É esse movimento de retorno, depois da modernidade,
- a uma “socialidade” comunitária,
- de proximidade,
- implicando-me em um ser coletivo,
- pertencendo a várias tribos,
que define o fim da modernidade.
A era moderna
- viu o modelo materialista e produtivista prevalecer,
- com os avanços que conhecemos, especialmente em saúde, educação,
- mas também com a devastação ecológica que sabemos
- e a erosão das solidariedades básicas.
Estamos entrando em outra era, na qual o ideal comunitário ressurge e o homem entende que não pode mais dominar a natureza.
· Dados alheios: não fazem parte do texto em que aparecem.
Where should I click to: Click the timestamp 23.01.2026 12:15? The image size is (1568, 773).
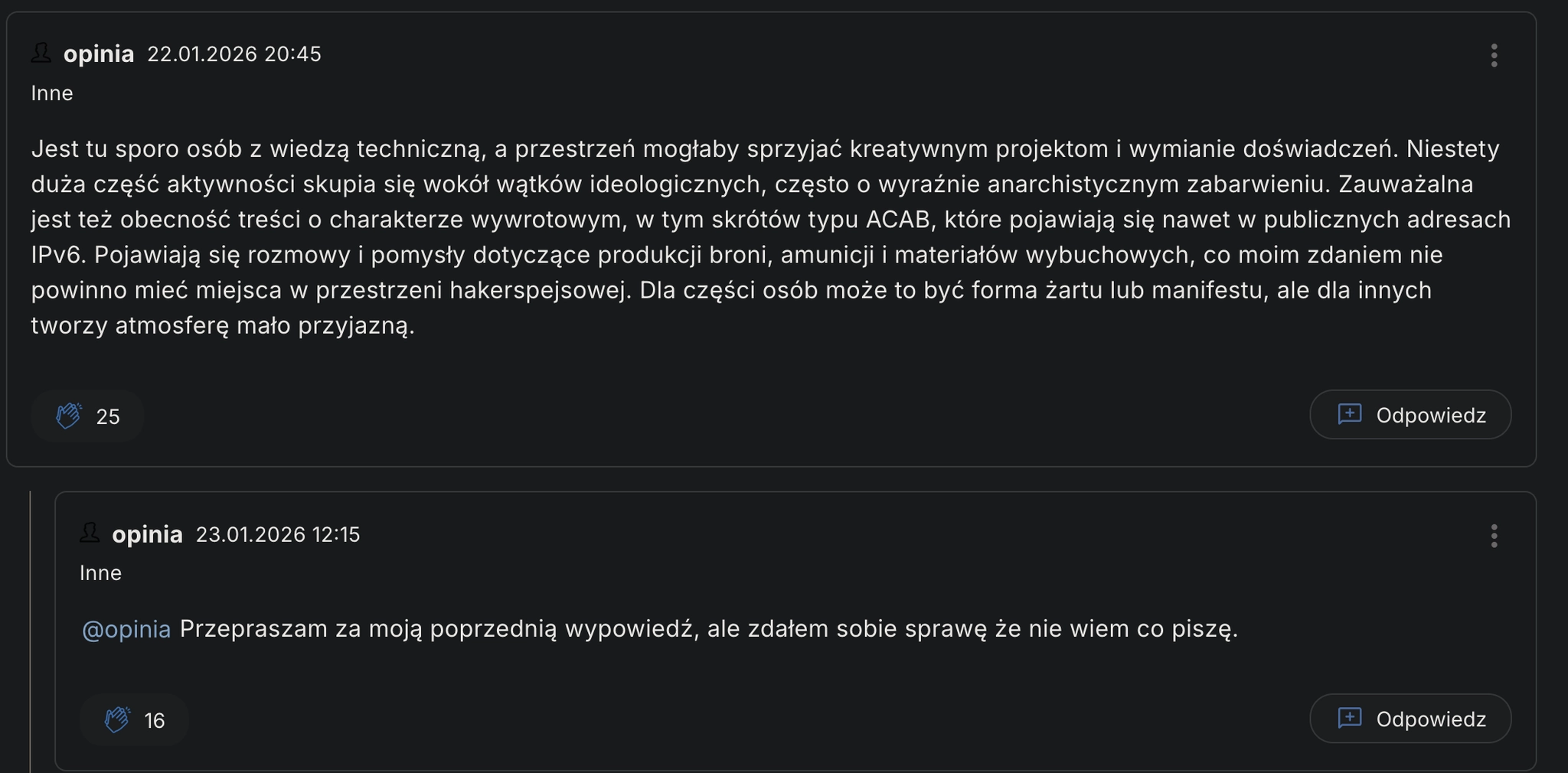[278, 534]
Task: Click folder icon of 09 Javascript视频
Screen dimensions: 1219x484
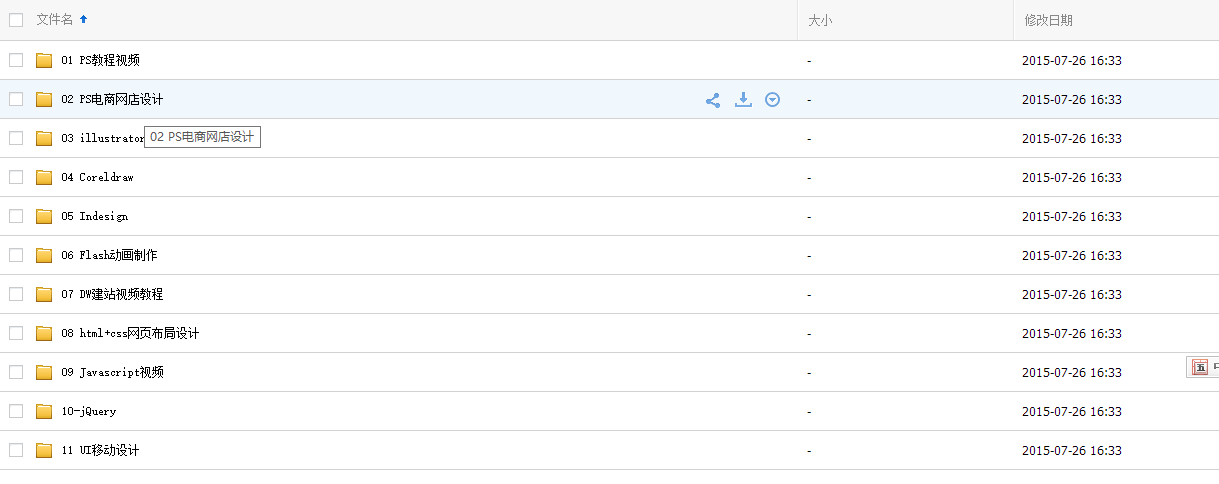Action: coord(44,373)
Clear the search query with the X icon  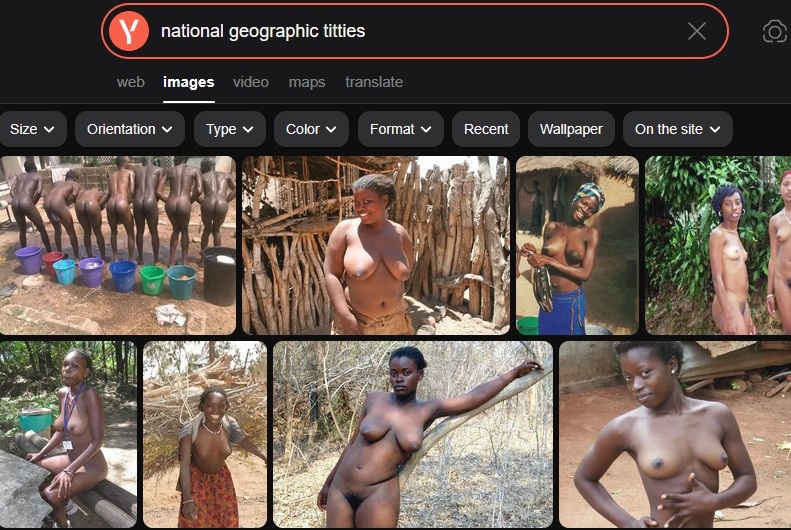(x=697, y=31)

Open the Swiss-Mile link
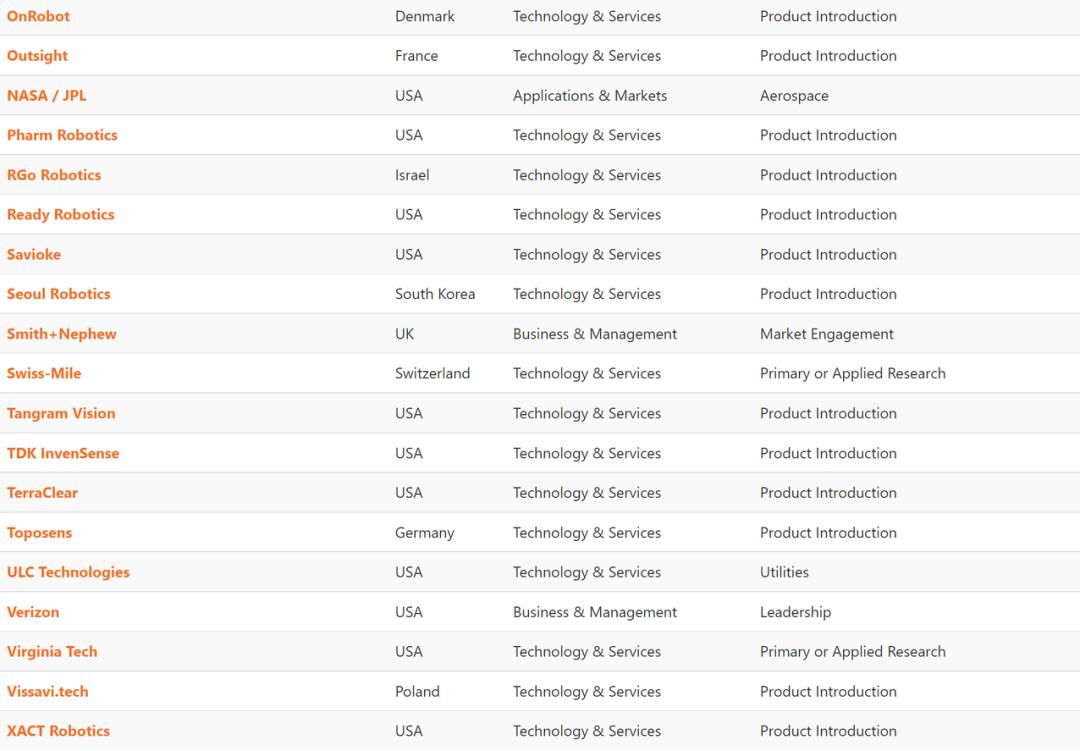[44, 373]
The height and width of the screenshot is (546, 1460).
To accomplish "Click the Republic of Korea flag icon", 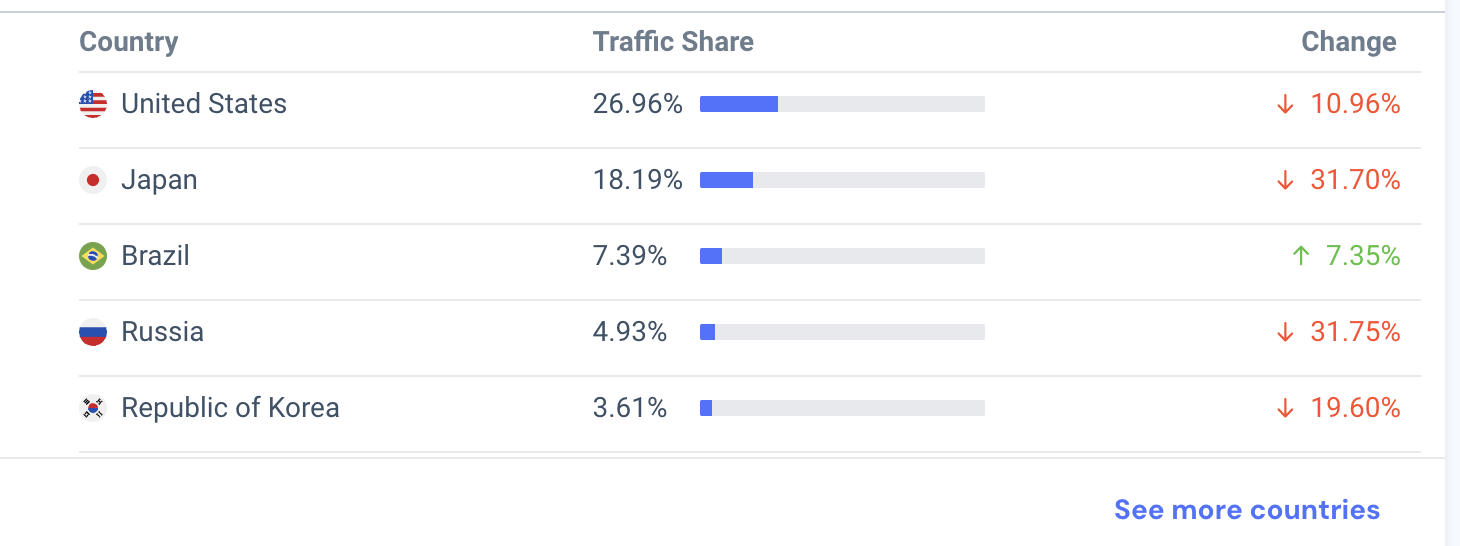I will 93,408.
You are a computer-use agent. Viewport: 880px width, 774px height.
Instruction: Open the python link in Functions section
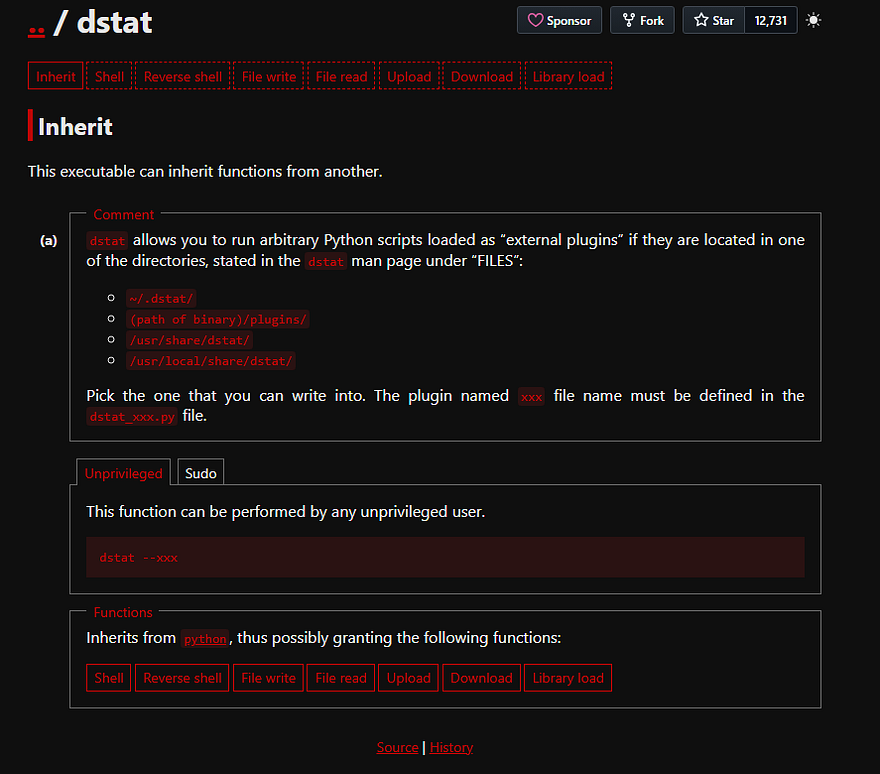coord(205,639)
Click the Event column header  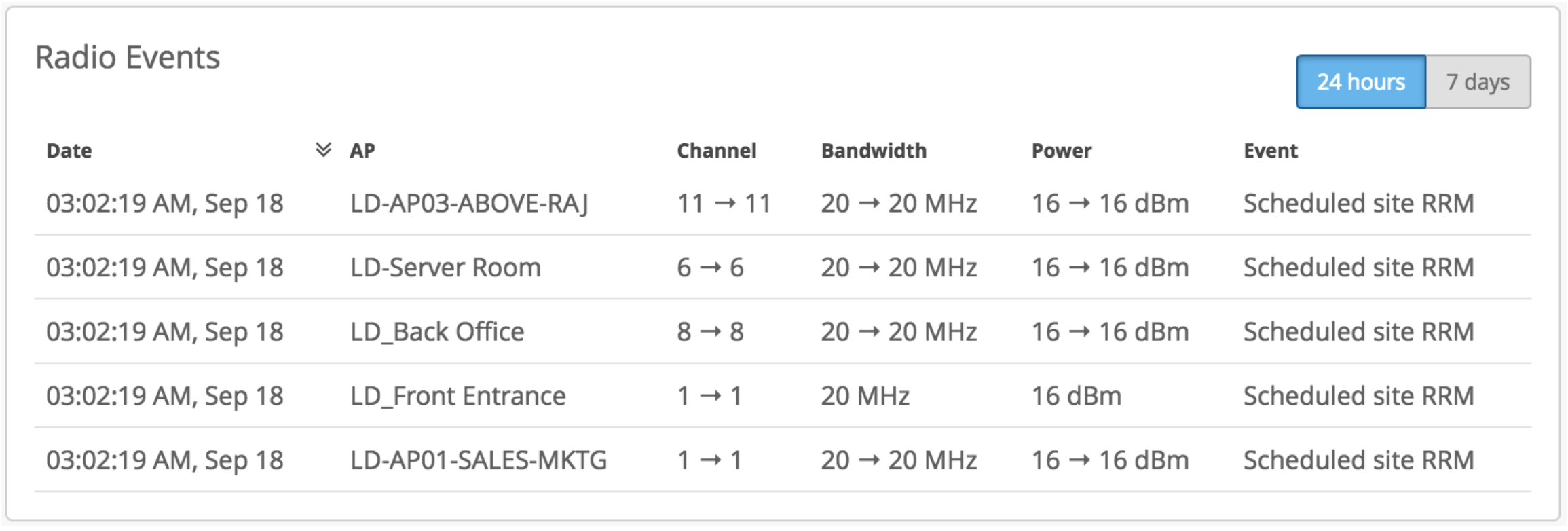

Toda mudança de época experimenta um período de profunda turbulência, pois as sociedades penam para construir o modelo apropriado de regulação.
- Não é certo que as pessoas queiram sempre mais crescimento e consumo.
- Parece que se busca agora algo da ordem das relações.
De Buenos Aires, Macron falou aos franceses para mostrar que estava em outro lugar, lidando com os “grandes problemas deste mundo junto com os grandes deste mundo”. Nada tinha a dizer aos “baderneiros”. – Euronews
Uma das primeiras obrigações do político é saber ouvir e encontrar as palavras adequadas para descrever a realidade. Sejamos claros:
- todos esses discursos moralizantes e repressivos,
- todas essas lições de moral
- só servirão para excitar os ânimos.
O “movimento” dos “coletes amarelos” talvez pare, haverá trégua. No entanto, o fogo continuará a se propagar.
O que opõe os “coletes amarelos” e as elites é que eles reivindicam tudo e o contrário.
Precisamos ficar longe desse mundinho dos intelectuais. Está claro agora que
- seus instrumentos de investigação, pesquisa,
- suas explicações econômicas e sociológicas
- há muito obscurecem as profundas mudanças que estão ocorrendo em nossa sociedade.
Devemos, em vez disso, aprender a observar
- o retorno do imaginário,
- as várias formas de religião,
coisas que não se resumem à condição social e ao “poder de compra”!
De certo modo, eles dizem de uma maneira crua o que Macron e seu cenáculo disseminam de outra maneira: não nos reconhecemos mais em partidos, sindicatos…
Os “coletes amarelos”
- não lutam por um “bem comum” abstrato
- e, sem dúvida, sua solidariedade não cobre toda a miséria do mundo!
A França mantém no exterior a imagem de iniciadora de revoltas ou revoluções. Muitos países estão experimentando o esgotamento do modelo da democracia representativa. Portanto, seu interesse vai além da mera curiosidade pela luta político-institucional.
Trata-se de reconhecer que o fim de um mundo não é o fim do mundo. Mas o sinal do surgimento de um novo mundo!